Richard Baxter wrote 168 separate works including his Autobiography. The most famous and influential was The Reformed Pastor written in 1655, at the age of 41. By the term ‘reformed’ he did not mean Protestant. Rather he meant recalled to faithful service. “If God would but reform the ministry, ‘ he wrote, ‘and set them on their duties zealously and faithfully, the people would certainly be reformed. All churches either rose or fall as the ministry doth rise or fall (not in riches or worldly grandeur) but in knowledge, zeal, and ability for their work.” This is indeed the theme of this work. And that the ministry was in sad need of reform during the seventeenth century is borne out by much evidence.

It has been said that Baxter was not just an upholder of lofty ideals but also offered helpful practical advice from an experienced minister in the conduct of congregational life. This little book has searched the hearts of Christian pastors and rekindled the flame of service for over three hundred and fifty years.

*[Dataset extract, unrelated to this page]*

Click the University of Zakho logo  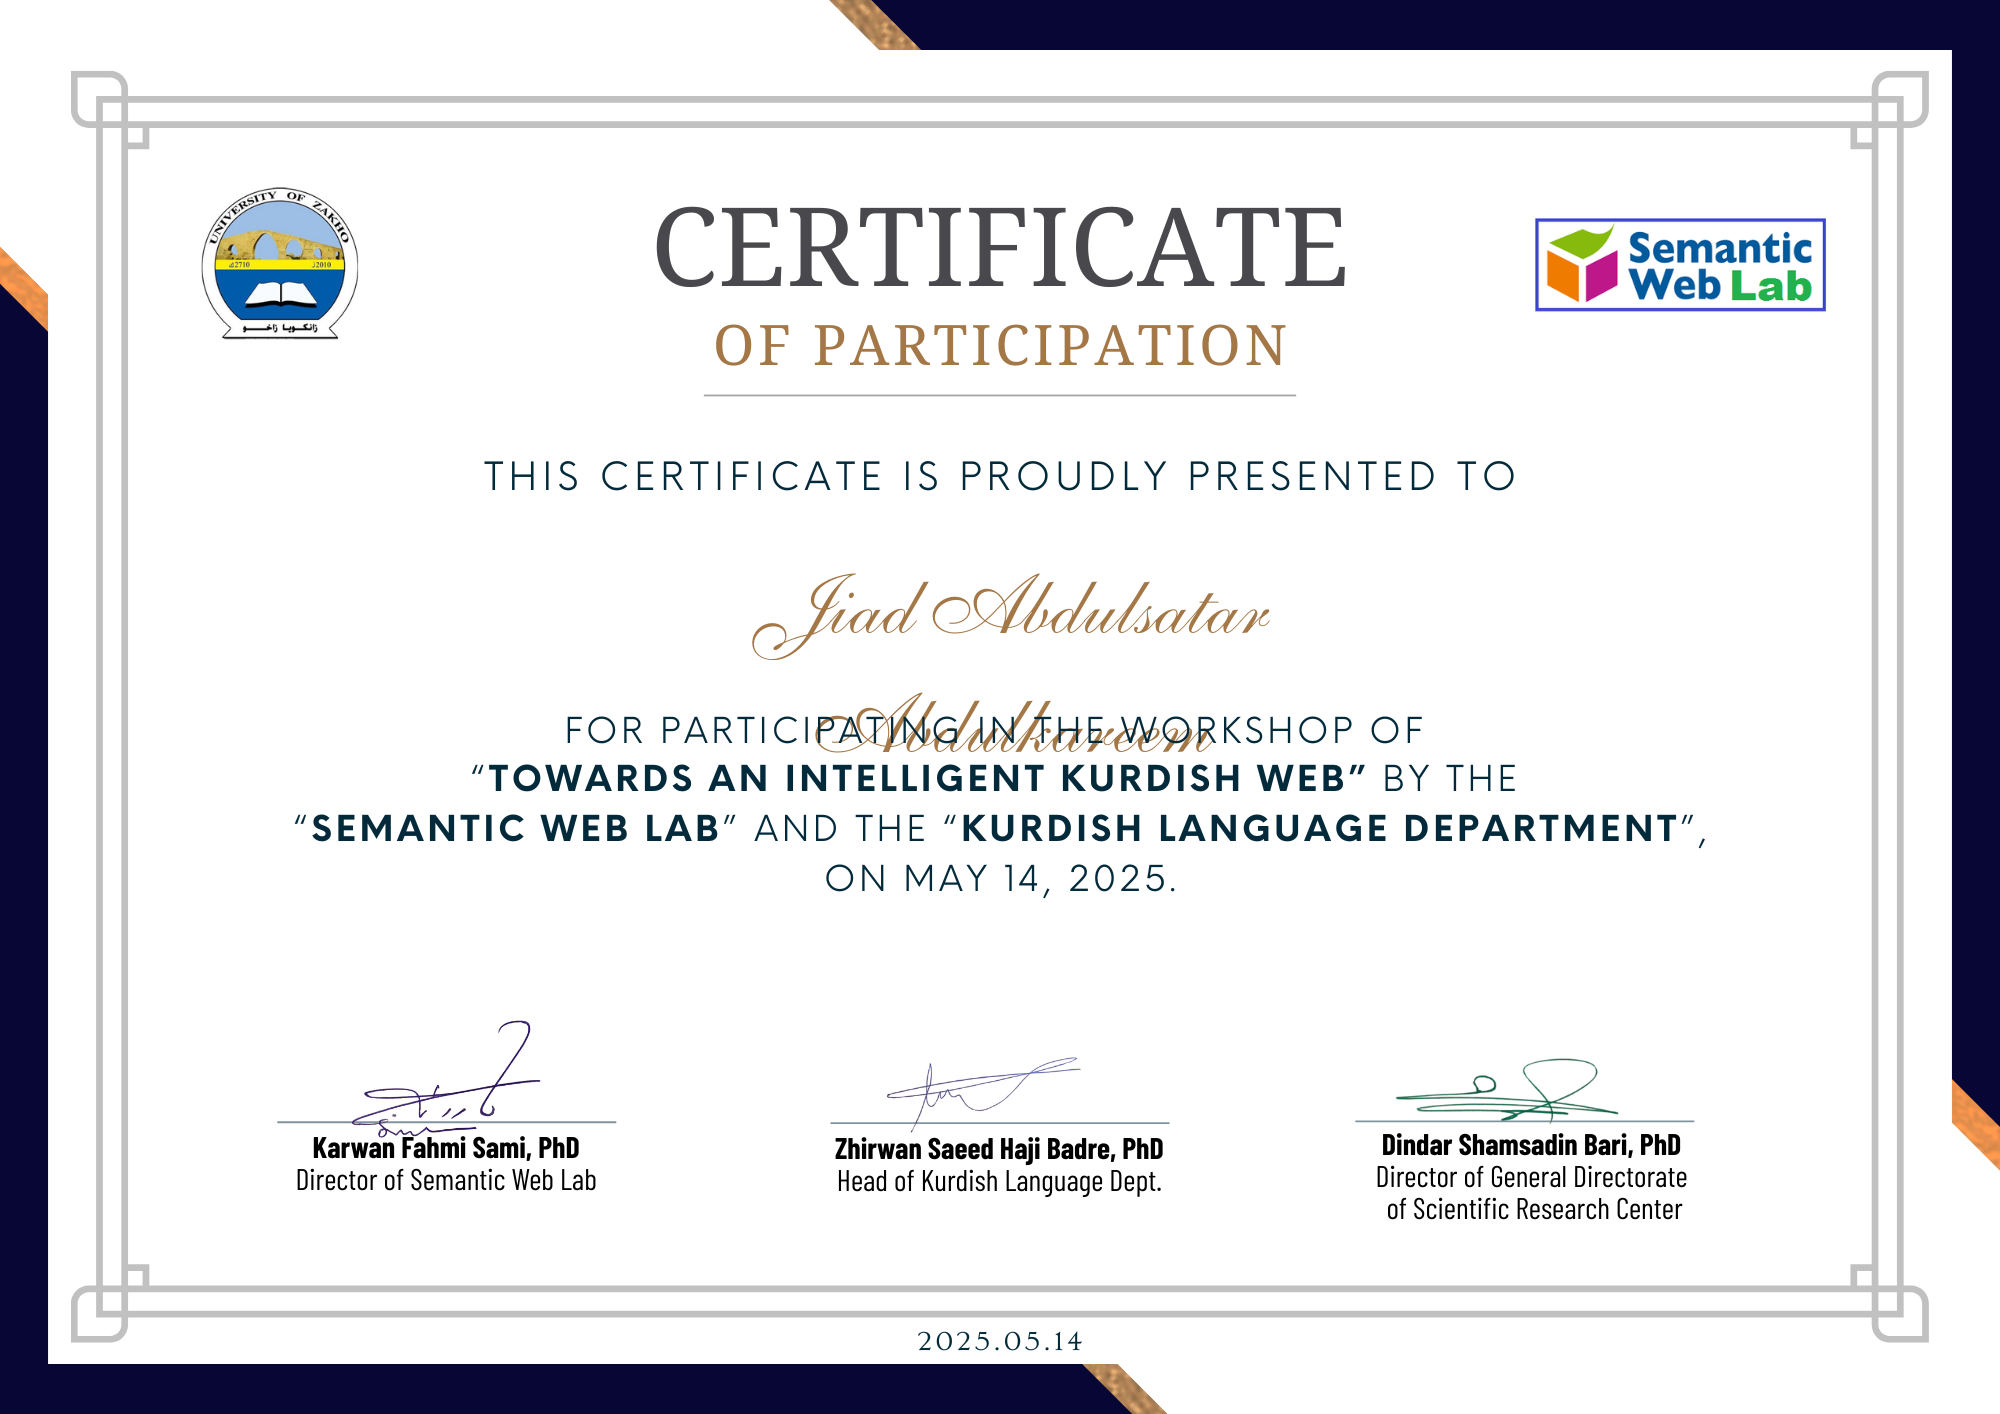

One editor has written, “Behind his criticism and advice lies the experience and authority of his remarkable ministry at Kidderminster. He reproaches some of his brother ministers with being dull and drowsy preachers. At least there is no drowsiness here. The book blazes with white hot zeal, evangelistic passion, and eagerness to convince his readers. And he still has much to say to us.” Here are some quotes from the work:

To the lay reader: “Entertain not any unworthy thoughts of your pastors, because we here confess our own sins. You know it is men and not angels that are put by God in the office of church guides; and you know that we are imperfect men.”

“Though we teach our people, as officers over them in the Lord, yet we may teach one another, as brethren in office, as well as in faith…We have the same sins to kill and the same graces to be quickened and corroborated, as our people have.”

“See that the work of saving grace be thoroughly wrought in your own souls. Take heed to yourselves lest you be void of that saving grace of God which you offer to others and be strangers to the effectual working of that gospel which you preach…Take heed to yourselves lest you perish while you call upon others to take heed of perishing.”

All the flock, even each individual member of our charge, must be taken heed of and watched over by us in our ministry. To which end it is necessary that we should know every person that belongs to our charge. For how can we take heed to them if we do not know them?”

“Maintain your innocency, and walk without offense. Let your lives condemn sin, and persuade men to duty. Would you have your people be more careful of their souls, then you will be of yours?”

On September 24, 1662, he married Margaret Charlton, a like-minded woman. She died in 1681. Baxter wrote the the words for the hymn Ye Holy Angels Bright in that same year.

Richard Baxter died on December 8, 1691 in London at the age of 76. His funeral was attended by churchmen as well as Dissenters. He is commemorated on December 8.